This is the CORI/RISI MDA team style guide.

This is an evolving set of best practices for R programming on the MDA team. A template GitHub repo is available for new projects and provides suggestions for base structure and minimal documentation.


Naming Conventions

  • Variable and table names, both in code and on the database, should always be in snake_case, i.e. all lower case with underscore separation of words.
  • Github repositories dedicated to a new project should begin with the prefix proj-. Similarly, repositories dedicated to ETL of a specific data set should begin with the prefix data-. All repositories should have clear, descriptive names.
  • Functions are verbs. Whenever possible use a descriptive verb or action phrase to name your function (e.g. add_column(), rather than column_adder()).
  • Scripts that need to be run in a specific order should be prefixed with two digits and and an underscore, e.g. 01_, 02_10_. Scripts numbered with a single digit will be displayed out of order in most file explorers when there are 10 or more scripts.

Code

  • Always use library() to load packages. require() is used in a lot of MDA legacy code, and should be replaced with library() when it is encountered.
  • Neither library() nor require() should ever appear inside of functions.
    • State package dependencies in your scripts explicitly at the top level using library().
  • When creating functions that call tidyverse functions, use the embracing operator, e.g. { var }, instead of !!as.name(var) or similar.
    • Variables inside the embracing operator should always be padded with a space on either side.
  • There is no such thing as over-commented code. To the extent possible, a script should be self-documenting. Be kind to your reviewers (and six-months-from-now you) and write the comments even when you’re in a hurry.
  • Avoid while loops and nested loops of any kind.
    • While both have applications, they are rare and there are almost always cleaner solutions that are easier to understand and reason about in the long run.
  • Always use a project-oriented workflow.
  • A great deal of legacy MDA code prefixes all variables with x.. This practice should be avoided moving forward.
  • Separate tasks, such as downloading a source file and then processing that data into a usable table, should be separated into numbered scripts.
  • Whitespace makes code more readable. Always pad assignment operators and equals signs (including within function calls!) with a single space on both sides. Separate commands with one or more new lines.
  • The assignment operator (<-) is preferred to = for object creation, consistent with the tidyverse style guide.
  • When in doubt about good formatting, defer to the tidyverse style guide

Tools

  • If using RStudio, ensure that under Tools >> Global Options the option ‘Restore .RData into workspace at startup’ is not checked and the option ‘Save workspace to .RData on exit’ is set to Never. Using .RData to save presets and variables trades a minor convenience for major code portability headaches. Always start from a fresh session.
    • settings

The Zen of Functional Programming (The Zen of Python +)

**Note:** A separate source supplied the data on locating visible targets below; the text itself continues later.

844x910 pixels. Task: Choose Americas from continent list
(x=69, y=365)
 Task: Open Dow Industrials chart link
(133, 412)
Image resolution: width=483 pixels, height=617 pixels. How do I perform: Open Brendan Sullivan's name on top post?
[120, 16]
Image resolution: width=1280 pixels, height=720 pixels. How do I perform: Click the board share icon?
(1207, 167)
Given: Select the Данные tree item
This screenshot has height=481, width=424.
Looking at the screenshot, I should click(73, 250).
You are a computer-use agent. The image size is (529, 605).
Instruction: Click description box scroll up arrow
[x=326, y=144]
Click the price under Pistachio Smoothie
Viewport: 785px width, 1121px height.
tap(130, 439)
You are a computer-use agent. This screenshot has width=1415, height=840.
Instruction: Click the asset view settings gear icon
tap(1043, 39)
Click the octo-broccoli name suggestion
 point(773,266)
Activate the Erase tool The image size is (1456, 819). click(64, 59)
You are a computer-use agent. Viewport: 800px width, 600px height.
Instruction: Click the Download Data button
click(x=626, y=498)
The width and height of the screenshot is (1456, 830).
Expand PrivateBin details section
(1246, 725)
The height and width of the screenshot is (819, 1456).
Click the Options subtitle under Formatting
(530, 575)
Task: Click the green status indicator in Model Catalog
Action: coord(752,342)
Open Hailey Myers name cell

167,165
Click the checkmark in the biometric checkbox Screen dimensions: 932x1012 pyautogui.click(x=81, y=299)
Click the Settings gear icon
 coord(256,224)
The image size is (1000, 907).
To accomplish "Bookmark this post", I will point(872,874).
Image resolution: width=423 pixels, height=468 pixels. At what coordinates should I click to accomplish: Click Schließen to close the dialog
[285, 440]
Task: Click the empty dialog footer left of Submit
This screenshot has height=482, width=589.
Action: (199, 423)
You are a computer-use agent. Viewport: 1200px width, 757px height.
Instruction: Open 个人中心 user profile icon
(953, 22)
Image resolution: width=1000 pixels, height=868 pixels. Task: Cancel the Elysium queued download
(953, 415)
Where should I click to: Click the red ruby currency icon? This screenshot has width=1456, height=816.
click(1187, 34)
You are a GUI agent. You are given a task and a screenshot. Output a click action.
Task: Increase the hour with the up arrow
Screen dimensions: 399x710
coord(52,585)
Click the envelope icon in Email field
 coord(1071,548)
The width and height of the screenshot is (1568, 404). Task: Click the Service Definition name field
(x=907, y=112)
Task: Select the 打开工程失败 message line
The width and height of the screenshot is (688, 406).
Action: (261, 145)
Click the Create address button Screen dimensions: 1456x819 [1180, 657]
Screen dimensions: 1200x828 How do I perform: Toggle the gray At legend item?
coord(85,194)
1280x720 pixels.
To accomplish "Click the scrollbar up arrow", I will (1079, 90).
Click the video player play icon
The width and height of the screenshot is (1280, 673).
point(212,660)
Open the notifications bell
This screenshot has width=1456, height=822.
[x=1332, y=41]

  • Beautiful is better than ugly.
  • Explicit is better than implicit.
  • Simple is better than complex.
  • Complex is better than complicated.
  • Flat is better than nested.
  • Sparse is better than dense.
  • Readability counts.
  • Special cases aren’t special enough to break the rules.
  • Although practicality beats purity.
  • Errors should never pass silently.
  • Unless explicitly silenced.
  • In the face of ambiguity, refuse the temptation to guess.
  • There should be one– and preferably only one –obvious way to do it.
  • If you find the one obvious way to do it, document it here for the sake of your coworkers and yourself in six months.
  • Now is better than never.
  • Although never is often better than right now.
  • If the implementation is hard to explain, it’s a bad idea.
  • If the implementation is easy to explain, it may be a good idea.
  • Copy and paste is the root of 42% of all evil.
  • If you would copy and paste code a third time, instead write a function.
  • If you would copy and paste a function for the third time in a script, instead use a functional.
  • Although a loop is better than nothing.
  • If you would copy a function into a new script even once, document it and add it to the coriverse.